Подруга дочери жила рядом с магазином, а Полина Ефимовна на дальнем краю, в Заольховке.
Хутор лежал просторно, от горы и озера протянувшись до Старицы, до леса. Когда-то он был чуть не станицею: сельсовет и почта, школа и Дом культуры с библиотекой, медпункт, четыре магазина. Жили неплохо, дома ставили под железом. Они и теперь стояли: магазины, дома, подворья, сады. Но торговали хлебом, водкою да кое-чем, по мелочи, лишь в одном магазине, остальные – давно под замком.
Машина проехала по хутору из конца в конец, не встретив живой души.
– Какой-то хутор у вас немой… – сказал Солонич.
– Он как мы, – ответила Полина Ефимовна, – слепой, глухой и немой, в общем, едва дышит.
Остановились у дома учительницы. Солонич вышел проводить ее. Витек резво пересел на отцово место и взялся за руль, подвывая вместо мотора.
Солонич вошел во двор. Глаза его быстро обежали стариковское хозяйство. Дом учительницы обветшал, словно спешил в годах за хозяйкою. Просила починки крыша, конек вовсе развалился, перекосилась дверь, подались в сторону ступени крыльца, к ставням были приставлены жерди. Огород же гляделся хорошо: картошка росла, плелись огурцы, дыбился лук, чеснок, редиска распускала листы, по краям огорода, сторожуя, поднимались подсолнухи да кукуруза – все как у людей.
– Хороший огород, – похвалил Солонич. – По вашим годам очень хороший.
– Копаюсь, – вздохнула Полина Ефимовна. – Куда денешься.
– Огород хороший, – повторил Солонич. – А дому надо ремонт.
– Тут уж не совладаю, – развела руками учительница.

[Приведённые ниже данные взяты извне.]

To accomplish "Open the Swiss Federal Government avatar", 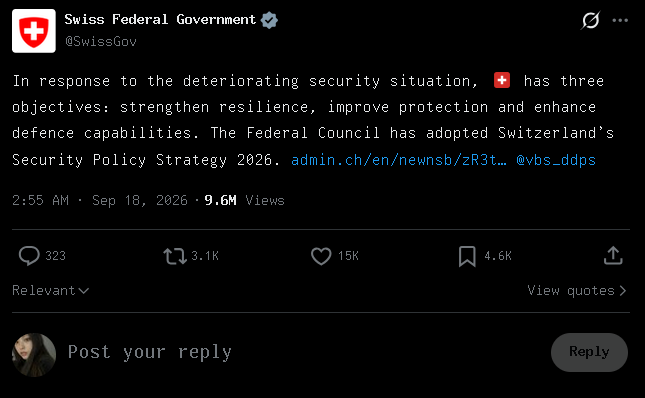I will click(34, 31).
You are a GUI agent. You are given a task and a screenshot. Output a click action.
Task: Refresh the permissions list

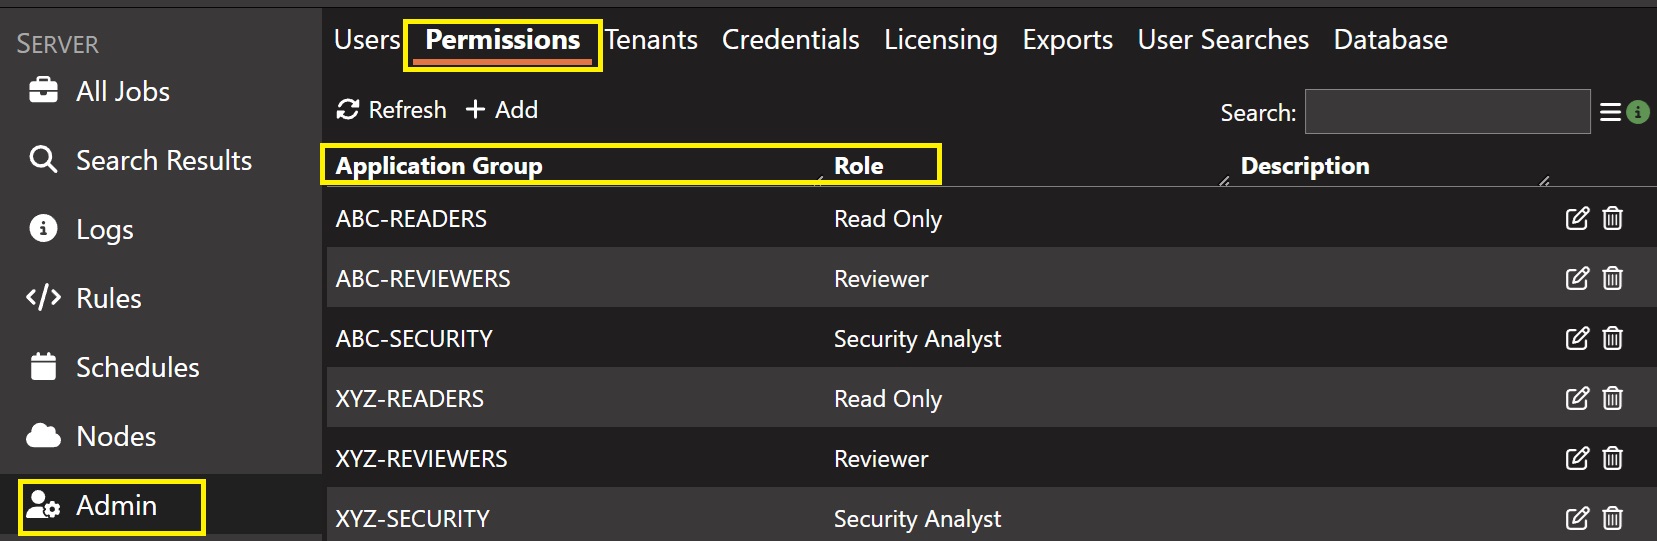point(392,110)
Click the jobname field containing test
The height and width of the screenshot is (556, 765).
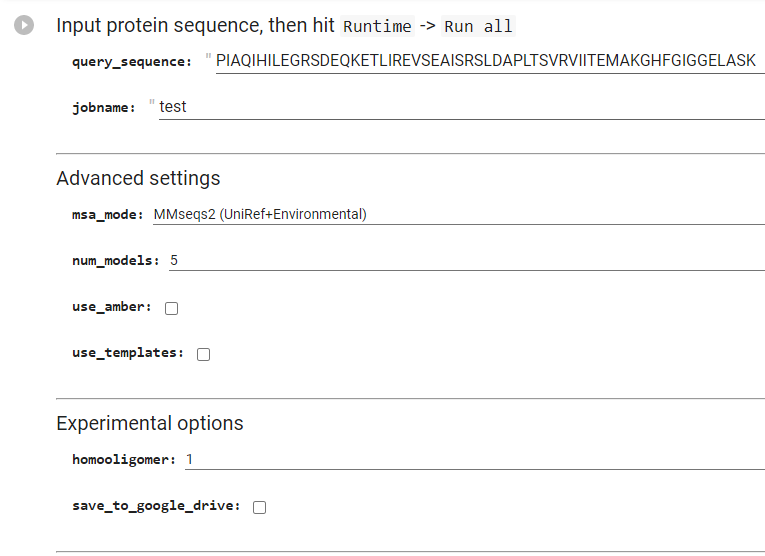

Солонич возил в машине плотницкий ящик, на всякий случай. Теперь он его принес, сказал:
– Пока мы толкуем, я вам подлатаю кой-чего. А то двери скоро уж не откроются.
Нижний крюк из косяка выпал. Пришлось двери снять, крюк и навес в новом месте ставить, хотя, по-доброму, все полотно двери просило замены, и косяки тоже.
– Ваша дочка, – вспомнил Солонич, – она же учительница. Сюда не собирается, заместо матери бы? Она как?.. Детная?
– Двое уж внуков у меня. На севере живут. На каникулы прилетают. Побудут месяц – и нет их. Как во сне, – пожаловалась учительница.
– Далеко забрались, – посочувствовал Солонич.
– Пусть живут. Там хоть и север, а все условия – и тепло, и светло, и молоко тебе, и мясо. А я вот корову сдала, нет сил, не совладаю с сеном. Сдала свою Розу – и теперь зубы на полку. Щи нечем забелить.